Work to complete
Convert the material from its first line up to and including the line with "(x=95, y=79)" into a numbered list, omitting any blank lines.

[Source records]
::::

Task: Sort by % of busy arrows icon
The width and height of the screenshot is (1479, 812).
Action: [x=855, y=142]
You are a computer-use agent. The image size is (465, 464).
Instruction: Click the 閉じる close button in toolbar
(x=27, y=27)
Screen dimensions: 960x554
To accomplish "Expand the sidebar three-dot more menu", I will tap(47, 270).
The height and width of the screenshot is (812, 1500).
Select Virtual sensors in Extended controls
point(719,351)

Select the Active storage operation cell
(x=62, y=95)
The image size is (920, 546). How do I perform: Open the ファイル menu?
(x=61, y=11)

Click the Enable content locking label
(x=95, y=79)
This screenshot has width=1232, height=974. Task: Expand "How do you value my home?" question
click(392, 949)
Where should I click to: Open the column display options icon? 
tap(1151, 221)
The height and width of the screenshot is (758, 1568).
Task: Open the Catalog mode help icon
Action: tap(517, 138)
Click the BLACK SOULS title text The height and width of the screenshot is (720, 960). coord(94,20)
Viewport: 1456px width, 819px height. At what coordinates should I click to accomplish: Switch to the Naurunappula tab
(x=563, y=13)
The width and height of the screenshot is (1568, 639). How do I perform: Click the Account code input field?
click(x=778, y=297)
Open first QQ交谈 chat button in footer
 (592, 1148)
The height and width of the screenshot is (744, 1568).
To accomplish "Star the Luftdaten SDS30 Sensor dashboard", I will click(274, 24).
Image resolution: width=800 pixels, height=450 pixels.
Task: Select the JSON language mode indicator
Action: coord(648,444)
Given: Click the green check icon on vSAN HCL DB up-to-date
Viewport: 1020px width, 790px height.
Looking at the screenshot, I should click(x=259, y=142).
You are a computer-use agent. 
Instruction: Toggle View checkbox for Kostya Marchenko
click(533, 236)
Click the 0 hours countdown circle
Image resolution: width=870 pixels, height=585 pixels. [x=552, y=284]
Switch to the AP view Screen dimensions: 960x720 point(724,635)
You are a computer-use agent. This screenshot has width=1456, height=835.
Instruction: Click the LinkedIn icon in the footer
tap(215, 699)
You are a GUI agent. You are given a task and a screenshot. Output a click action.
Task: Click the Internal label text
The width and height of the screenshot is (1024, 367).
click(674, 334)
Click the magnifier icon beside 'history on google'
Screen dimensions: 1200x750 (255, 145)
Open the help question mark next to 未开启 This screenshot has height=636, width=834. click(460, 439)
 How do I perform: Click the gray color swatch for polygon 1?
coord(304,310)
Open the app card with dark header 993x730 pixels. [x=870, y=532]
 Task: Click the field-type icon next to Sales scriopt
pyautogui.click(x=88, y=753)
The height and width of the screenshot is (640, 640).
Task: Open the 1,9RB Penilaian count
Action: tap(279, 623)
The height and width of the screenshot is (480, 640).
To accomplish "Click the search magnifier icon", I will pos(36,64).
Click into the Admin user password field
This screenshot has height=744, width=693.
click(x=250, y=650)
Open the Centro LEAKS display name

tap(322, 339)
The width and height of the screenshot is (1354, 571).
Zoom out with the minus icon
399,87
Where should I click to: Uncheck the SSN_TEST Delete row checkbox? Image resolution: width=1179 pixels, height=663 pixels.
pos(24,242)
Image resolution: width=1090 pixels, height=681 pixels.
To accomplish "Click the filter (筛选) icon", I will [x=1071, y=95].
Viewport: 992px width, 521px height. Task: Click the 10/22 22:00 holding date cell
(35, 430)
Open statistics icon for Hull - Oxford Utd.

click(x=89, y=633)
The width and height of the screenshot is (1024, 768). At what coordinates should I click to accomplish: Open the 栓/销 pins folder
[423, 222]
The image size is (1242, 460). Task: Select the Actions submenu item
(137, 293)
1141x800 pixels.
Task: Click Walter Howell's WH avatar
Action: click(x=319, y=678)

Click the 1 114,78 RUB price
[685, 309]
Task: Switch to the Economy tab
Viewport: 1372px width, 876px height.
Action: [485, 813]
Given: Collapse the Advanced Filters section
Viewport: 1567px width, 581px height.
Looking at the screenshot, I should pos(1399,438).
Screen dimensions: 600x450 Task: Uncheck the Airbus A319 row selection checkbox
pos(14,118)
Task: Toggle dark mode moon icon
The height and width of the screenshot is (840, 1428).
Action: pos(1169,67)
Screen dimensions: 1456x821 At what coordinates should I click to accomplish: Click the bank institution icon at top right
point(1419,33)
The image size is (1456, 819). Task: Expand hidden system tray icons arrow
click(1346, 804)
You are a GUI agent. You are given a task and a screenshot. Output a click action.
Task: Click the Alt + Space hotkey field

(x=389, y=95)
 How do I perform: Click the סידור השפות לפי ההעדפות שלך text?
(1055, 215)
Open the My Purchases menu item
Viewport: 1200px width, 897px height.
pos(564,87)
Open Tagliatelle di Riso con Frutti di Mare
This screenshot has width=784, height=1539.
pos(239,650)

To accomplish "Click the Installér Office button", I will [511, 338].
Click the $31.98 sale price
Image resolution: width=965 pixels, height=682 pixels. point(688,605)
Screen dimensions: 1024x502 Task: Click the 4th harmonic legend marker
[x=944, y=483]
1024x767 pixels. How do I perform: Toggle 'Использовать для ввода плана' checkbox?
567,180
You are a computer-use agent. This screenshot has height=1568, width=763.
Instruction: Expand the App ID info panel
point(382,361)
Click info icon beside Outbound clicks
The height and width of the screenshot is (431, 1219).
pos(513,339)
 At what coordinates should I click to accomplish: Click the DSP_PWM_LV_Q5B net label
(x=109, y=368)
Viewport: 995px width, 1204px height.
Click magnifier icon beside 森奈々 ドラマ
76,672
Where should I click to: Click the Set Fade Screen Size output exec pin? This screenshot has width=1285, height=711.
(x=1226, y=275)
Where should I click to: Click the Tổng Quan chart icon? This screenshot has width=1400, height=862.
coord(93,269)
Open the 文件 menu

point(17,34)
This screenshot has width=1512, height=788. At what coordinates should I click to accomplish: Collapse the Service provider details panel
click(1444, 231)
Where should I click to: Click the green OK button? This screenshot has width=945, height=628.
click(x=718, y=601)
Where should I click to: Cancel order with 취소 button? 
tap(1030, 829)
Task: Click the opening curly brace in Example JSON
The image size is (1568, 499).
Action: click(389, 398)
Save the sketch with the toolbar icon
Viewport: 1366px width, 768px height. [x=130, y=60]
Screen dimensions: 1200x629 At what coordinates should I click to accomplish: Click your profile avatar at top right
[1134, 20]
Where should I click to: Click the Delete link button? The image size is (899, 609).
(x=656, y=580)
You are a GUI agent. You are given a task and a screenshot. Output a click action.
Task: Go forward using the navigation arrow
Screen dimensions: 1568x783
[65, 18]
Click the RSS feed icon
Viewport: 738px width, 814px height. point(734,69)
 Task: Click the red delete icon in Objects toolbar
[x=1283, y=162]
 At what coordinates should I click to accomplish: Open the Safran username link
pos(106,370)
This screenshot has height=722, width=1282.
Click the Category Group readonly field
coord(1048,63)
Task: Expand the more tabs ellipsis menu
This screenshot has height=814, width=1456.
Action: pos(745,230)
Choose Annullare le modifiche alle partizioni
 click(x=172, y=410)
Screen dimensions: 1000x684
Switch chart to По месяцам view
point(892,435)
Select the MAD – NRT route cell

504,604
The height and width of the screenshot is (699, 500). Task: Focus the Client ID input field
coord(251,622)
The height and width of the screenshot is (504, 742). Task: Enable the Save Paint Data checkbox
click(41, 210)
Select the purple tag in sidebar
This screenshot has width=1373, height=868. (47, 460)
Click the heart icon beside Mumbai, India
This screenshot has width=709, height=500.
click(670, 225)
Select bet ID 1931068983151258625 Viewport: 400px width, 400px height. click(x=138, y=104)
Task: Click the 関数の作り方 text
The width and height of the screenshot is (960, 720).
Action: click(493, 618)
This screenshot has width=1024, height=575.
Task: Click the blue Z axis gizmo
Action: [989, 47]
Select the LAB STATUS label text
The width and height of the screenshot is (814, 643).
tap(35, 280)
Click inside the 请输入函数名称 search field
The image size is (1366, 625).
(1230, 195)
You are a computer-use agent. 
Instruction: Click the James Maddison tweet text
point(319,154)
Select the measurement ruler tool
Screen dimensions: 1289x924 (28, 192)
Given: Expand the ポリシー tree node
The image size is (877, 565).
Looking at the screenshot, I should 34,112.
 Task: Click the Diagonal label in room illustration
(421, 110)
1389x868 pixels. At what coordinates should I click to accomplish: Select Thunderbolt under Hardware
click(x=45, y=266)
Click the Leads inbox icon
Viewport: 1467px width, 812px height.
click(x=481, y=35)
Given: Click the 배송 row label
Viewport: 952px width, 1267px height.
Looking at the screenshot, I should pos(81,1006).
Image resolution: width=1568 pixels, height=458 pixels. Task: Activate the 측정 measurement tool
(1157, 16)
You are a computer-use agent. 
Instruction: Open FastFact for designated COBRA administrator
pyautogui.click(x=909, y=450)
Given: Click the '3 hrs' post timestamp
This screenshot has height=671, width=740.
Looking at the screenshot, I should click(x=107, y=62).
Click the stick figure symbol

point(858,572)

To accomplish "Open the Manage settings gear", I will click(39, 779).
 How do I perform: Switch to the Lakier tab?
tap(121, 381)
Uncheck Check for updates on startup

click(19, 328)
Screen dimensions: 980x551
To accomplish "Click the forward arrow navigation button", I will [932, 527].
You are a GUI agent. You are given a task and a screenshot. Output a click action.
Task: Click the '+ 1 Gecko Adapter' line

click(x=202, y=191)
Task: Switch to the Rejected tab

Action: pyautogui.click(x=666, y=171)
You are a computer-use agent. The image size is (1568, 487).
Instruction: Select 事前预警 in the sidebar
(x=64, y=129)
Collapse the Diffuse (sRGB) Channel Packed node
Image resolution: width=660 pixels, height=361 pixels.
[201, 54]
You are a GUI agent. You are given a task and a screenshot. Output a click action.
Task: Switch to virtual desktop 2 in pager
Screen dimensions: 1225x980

::::

Solved problem
1. Task: Sort by % of busy arrows icon
2. The width and height of the screenshot is (1479, 812).
3. Action: [x=855, y=142]
4. You are a computer-use agent. The image size is (465, 464).
5. Instruction: Click the 閉じる close button in toolbar
6. (x=27, y=27)
7. Screen dimensions: 960x554
8. To accomplish "Expand the sidebar three-dot more menu", I will tap(47, 270).
9. The height and width of the screenshot is (812, 1500).
10. Select Virtual sensors in Extended controls
11. point(719,351)
12. Select the Active storage operation cell
13. (x=62, y=95)
14. The image size is (920, 546). How do I perform: Open the ファイル menu?
15. (x=61, y=11)
16. Click the Enable content locking label
17. (x=95, y=79)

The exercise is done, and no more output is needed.